‘Bishop of Bling’ getting a job at the Vatican
Updated: Feb 19, 2020
The Vatican has found a place for the “Bishop of Bling.”
It’s still a bit of a mystery, with no official confirmation, but it seems that Pope Francis has agreed to make German Bishop Franz-Peter Tebartz-van Elst the “delegate for catechesis” at the Pontifical Council for New Evangelization. It’s a new position, created just for him.
Nearly a year ago, Pope Francis accepted the resignation of Tebartz-van Elst as the bishop of Limburg, in the wake of a spending scandal. The bishop was remodeling his residence and a diocesan center to the tune of $40 million (his walk-in closets alone were said to have cost $480,000.)
At that time, the Vatican said Tebartz-van Elst would eventually be given another assignment. His position at the new evangelization council will involve making contact with bishops’ conferences on issues involving religious education, which has been one of his areas of interest. In contrast to earlier reports, he will not be given an executive position at the council.

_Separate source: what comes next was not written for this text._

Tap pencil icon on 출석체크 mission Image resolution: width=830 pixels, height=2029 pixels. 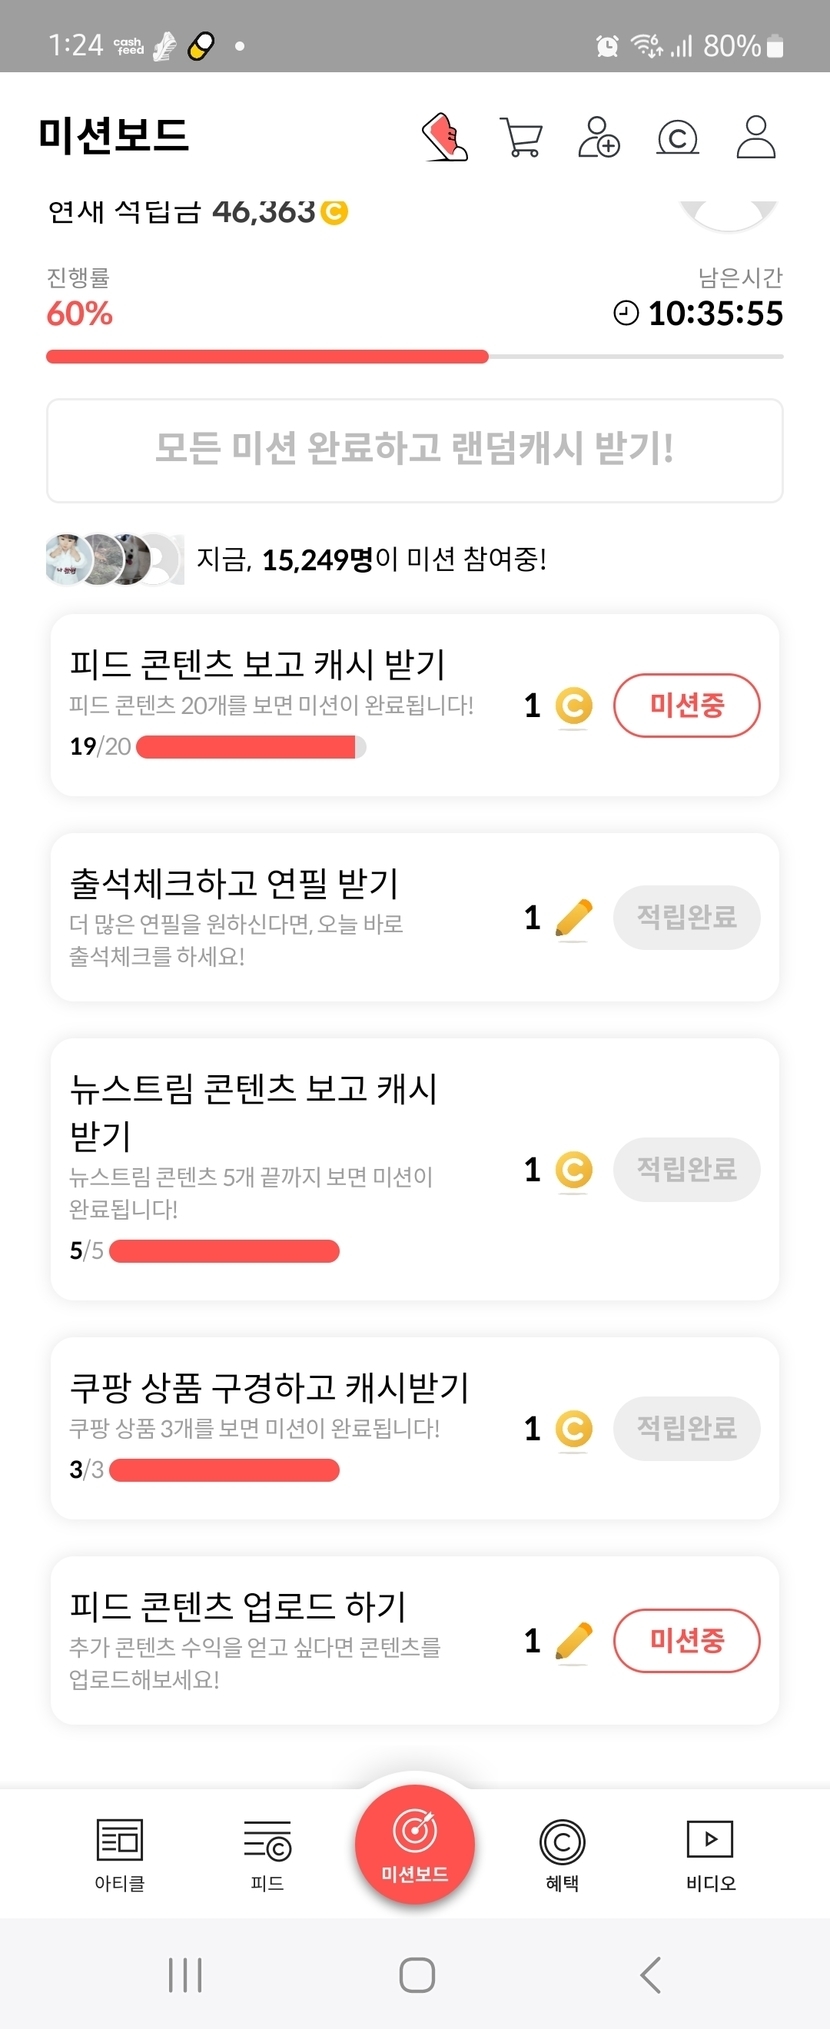coord(573,917)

It struck some as odd that a bishop forced to resign for financial mismanagement would land any job in the Roman Curia. All the more, in this case, because under the Curia restructuring plan being hammered out by papal commissions, the council for new evangelization may well disappear sometime next year.
However, parking problematic bishops in the Curia is a bit of a Vatican tradition.
After former Archbishop Emmanuel Milingo was removed from his Zambian diocese over faith-healing practices in 1983, he was brought to the Council for Migrants and Travelers as a special delegate. In 2011, Portuguese Bishop Carlo Azevedo ended up in a newly created position of delegate at the Pontifical Council for Culture, following disagreements with the patriarch of Lisbon.
Bishop Tebartz-van Elst is only 55, and presumably has many years of service to the church ahead of him. Whether his time at the Vatican is rehabilitation or reward remains to be seen.
One group wasted no time criticizing the appointment. SNAP, the Survivors Network of those Abused by Priests, said in a statement: “This is why corruption in the church hierarchy continues. And it’s why the supposed ‘new policies’ to deal with irresponsible bishops won’t work. Because virtually no wrongdoer is ever harshly disciplined. And even when a prelate’s misdeeds are so egregious that the Vatican must act, the ‘discipline’ is temporary.”